Page excerpt
Second, in the target study we created gene expression using 300 individuals randomly selected from the Geuvadis project with the same set of selected SNPs, but calculated the effect as β = γ × θ + b, with b having a normal distribution with a mean zero and a variance τ. Two independent covariates were also generated (i.e., X1 is binary and X2 is continuous) in both target and auxiliary samples, each having an effect of 0.50. To evaluate type I error control, we set θ = 0 and τ = 0 with 105 replications. To evaluate power, we specified θ = 0, 0.1, 0.2, 0.3 or 0.4, and τ = 0, 0.02 or 0.04 (with at least one of θ and τ being non-zero) with 103 replications.

Requirement
Could you reproduce the simulation passage word for word, beginning at the words "Second, in the" and stopping after "with 103 replications."? The records that follow have nothing to do with this.

Stored data
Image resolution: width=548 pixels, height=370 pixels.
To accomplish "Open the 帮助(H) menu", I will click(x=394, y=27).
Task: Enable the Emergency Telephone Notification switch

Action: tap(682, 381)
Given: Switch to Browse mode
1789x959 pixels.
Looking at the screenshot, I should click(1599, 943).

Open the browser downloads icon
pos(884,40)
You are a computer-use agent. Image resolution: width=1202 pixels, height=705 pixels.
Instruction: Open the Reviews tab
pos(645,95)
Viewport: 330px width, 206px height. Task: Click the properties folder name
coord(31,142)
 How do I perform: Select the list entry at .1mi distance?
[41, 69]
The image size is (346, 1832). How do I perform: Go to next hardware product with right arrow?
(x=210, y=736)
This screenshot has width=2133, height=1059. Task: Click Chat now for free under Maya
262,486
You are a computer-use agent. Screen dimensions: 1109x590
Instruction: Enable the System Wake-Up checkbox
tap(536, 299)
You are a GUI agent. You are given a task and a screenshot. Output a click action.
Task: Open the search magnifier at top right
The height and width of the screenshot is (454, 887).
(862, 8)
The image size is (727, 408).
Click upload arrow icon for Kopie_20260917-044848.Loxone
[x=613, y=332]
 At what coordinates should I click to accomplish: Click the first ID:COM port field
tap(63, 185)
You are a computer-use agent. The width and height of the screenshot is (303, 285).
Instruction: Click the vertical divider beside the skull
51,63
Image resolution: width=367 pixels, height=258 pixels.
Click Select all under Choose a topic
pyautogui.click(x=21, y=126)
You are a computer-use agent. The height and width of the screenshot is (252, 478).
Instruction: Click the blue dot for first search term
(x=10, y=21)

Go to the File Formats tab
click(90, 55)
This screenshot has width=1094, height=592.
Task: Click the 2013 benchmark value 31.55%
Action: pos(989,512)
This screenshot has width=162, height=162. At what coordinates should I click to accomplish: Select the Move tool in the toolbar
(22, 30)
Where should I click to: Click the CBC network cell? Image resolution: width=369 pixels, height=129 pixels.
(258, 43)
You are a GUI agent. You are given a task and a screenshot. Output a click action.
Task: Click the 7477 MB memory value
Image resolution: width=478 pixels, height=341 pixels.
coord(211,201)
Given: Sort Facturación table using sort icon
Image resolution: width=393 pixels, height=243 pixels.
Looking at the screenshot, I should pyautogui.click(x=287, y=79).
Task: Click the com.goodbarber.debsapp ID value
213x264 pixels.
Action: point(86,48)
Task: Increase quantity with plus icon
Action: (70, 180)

Response area
Second, in the target study we created gene expression using 300 individuals randomly selected from the Geuvadis project with the same set of selected SNPs, but calculated the effect as β = γ × θ + b, with b having a normal distribution with a mean zero and a variance τ. Two independent covariates were also generated (i.e., X1 is binary and X2 is continuous) in both target and auxiliary samples, each having an effect of 0.50. To evaluate type I error control, we set θ = 0 and τ = 0 with 105 replications. To evaluate power, we specified θ = 0, 0.1, 0.2, 0.3 or 0.4, and τ = 0, 0.02 or 0.04 (with at least one of θ and τ being non-zero) with 103 replications.